Element Of Crime - Romantik
Motor / Universal
VÖ: 19.11.2001
Unsere Bewertung: 8/10
Eure Ø-Bewertung: 9/10
Deine Stimme zählt
Liebling Kreuzberg
Durch die fast leeren Straßen fegt ein leichter Wind, wirbelt braunes Laub auf und rüttelt an den dürren Ästen. Du stehst am Fenster und siehst auf die Straße hinaus, wo vertrocknete Blätter durch die Luft tanzen. Im Hintergrund läuft die Stereoanlage. Auf dem Asphalt unter Dir bleibt ein Mann stehen. Es ist Sven Regener, Sänger und Texter von Element Of Crime. Bewaffnet mit Mantel und Trompete schaut er zu Dir hoch, winkt und deutet an, daß Du ihm folgen sollst. Du weißt zwar nicht, wo es hingehen soll, findest dich aber schon an seiner Seite wieder. "Ich weiß auch noch nicht, wohin wir gehen / Ich bin schon froh, daß es noch Wege gibt", knarzt er rauh. Aber da ist eine Hoffnung, die ihn antreibt. Die Hoffnung auf das Glück zu zweit, auf die große Liebe. Verloren hat er sie schon oft, und so quält er sich mit Erinnerungen, sucht das Glück in jedem Song, und das seit vielen Jahren und vielen Alben.
Wir laufen am Fluß entlang und Regener erzählt. Die Worte sprudeln aus seinem Mund, spiegeln sich im Flußwasser wieder und fließen, von Gitarren, Streichern und Bläsern samtweich eingerahmt, direkt ins Herz. Es hört sich schön an, wenn er spricht, und Dir fällt auf, daß Du Dich diesem Mann irgendwie verbunden fühlst. Dir kommt es so vor, als würden seine Geschichten plötzlich lebendig werden. Narzissen und Kakteen, Monumente einer vergangenen Liebesbesziehung, erscheinen rechts und links der Straße. "Bei mir geht überhaupt nichts mehr / Weil sich alles um dich dreht / Seit der Himmel jeden Morgen Deine Augenfarbe trägt", hat er ihr damals gesagt. Wie ein Engel weht die Erinnerung an sie an uns vorbei. Verzweifelt ruft er ihr hinterher: "Warte auf mich / Draußen ist es zu dunkel für einen allein!" Doch sie ist schon fort.

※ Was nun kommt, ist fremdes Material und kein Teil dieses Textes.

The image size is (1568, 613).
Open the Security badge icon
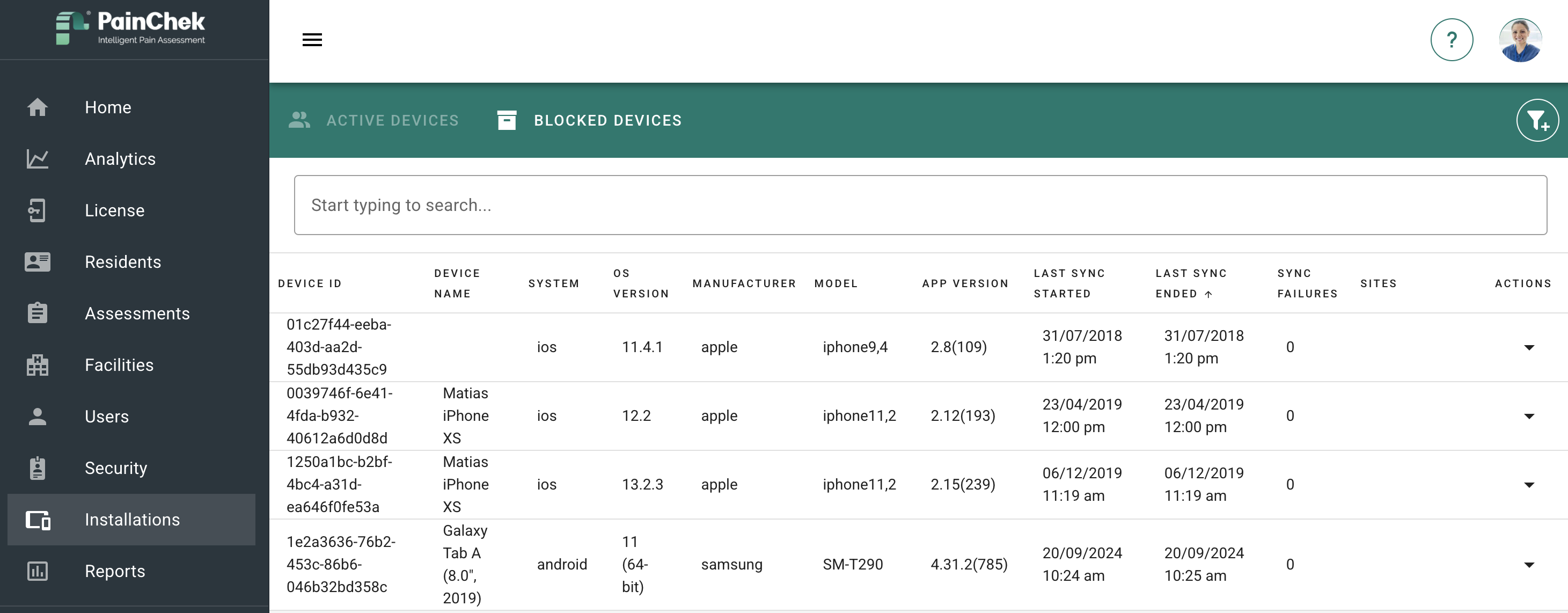(x=38, y=468)
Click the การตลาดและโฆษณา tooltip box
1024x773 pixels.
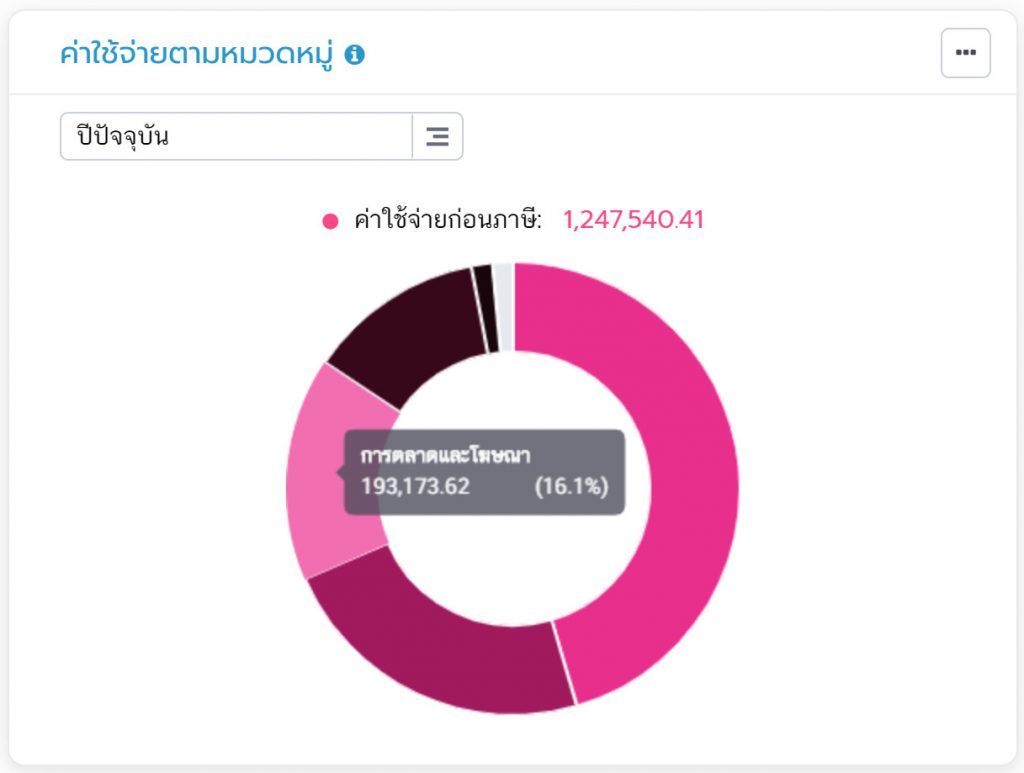point(484,472)
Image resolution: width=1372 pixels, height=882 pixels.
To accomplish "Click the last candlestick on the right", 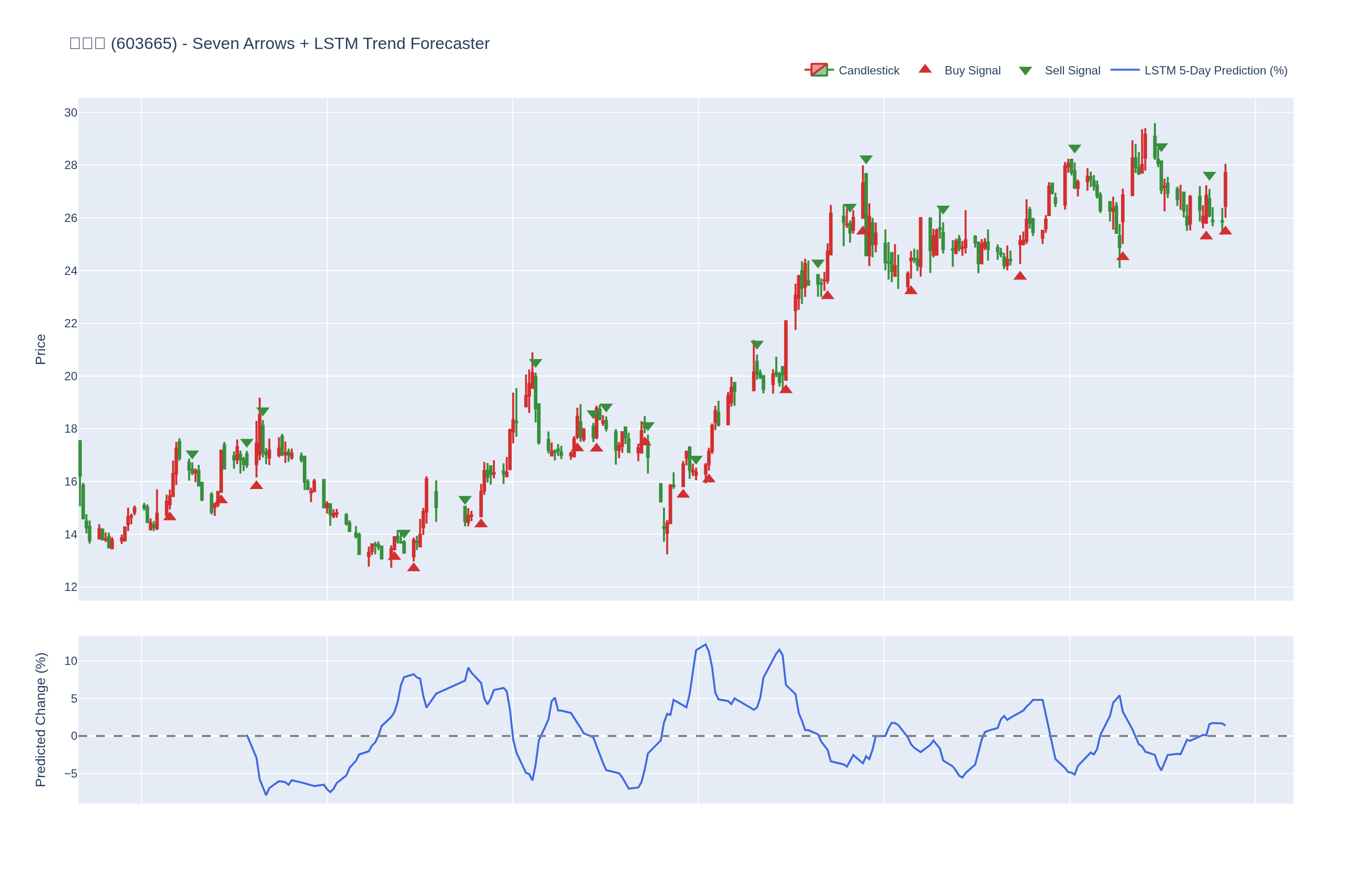I will [x=1225, y=189].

In der Kneipe versucht Regener, seinen Schmerz wegzuspülen. "Alle vier Minuten kommt die U-Bahn hier vorbei / Und alle dreieinhalb Minuten kommt ein neues Bier", grinst er schief. Er ist wohl der einzige deutsche Sänger, der über den "Verfall der guten Sitten im Bereich des öffentlichen Nahverkehrs" singen kann, ohne daß es peinlich klingt. Nach wie vor verweigert sich seine Band bei der lakonischen Vertonung von Regeners Geschichten einer erkennbaren Weiterentwicklung. Stattdessen erinnert das neue Material vehement an frühere Alben wie "Damals hinterm Mond" oder "Weißes Papier". Aber warum sollte man sich verändern wollen, wenn man ja doch nur verharrt? "Ich habe lange auf dich gewartet / Gelohnt hat es sich nicht", seufzt Regener verbittert.
Also geht es wieder auf die Straße. Dicke Tropfen prasseln herab und zerplatzen auf dem Boden wie "Illusionen, die im Garten blühen". Unser Weg führt zum Hafen und wir beobachten die Schiffe, die an- und ablegen. Schwermut befällt Regener. "Wann kommt der Wind, der uns weitertreibt / Irgendwohin, wo keine Erinnerung bleibt / An jene Zeit, die uns glücklich sah", fragt er klagend. Verloren schaut er in den Sternenhimmel, als würde er auf einen Engel warten, der herunterschwebt und ihm Flügel schenkt. "Meine Seele ist irgendwie hängengeblieben / Mein Körper ist alt und verwohnt", schluchzt Regener. Aber da ist er plötzlich, der Wind! Eine kräftige Bö erfaßt dich, trägt dich fort, immer weiter. Sven Regener und der Hafen sind schon lange verschwunden, da setzt dich der Wind ab. In Deinem Zimmer. Draußen vor dem Fenster wirbeln immer noch die Blätter. Du drückst die Repeat-Taste, damit sich die neue CD von Element Of Crime weiterdreht. Das ist "Romantik". Zum Heulen schön.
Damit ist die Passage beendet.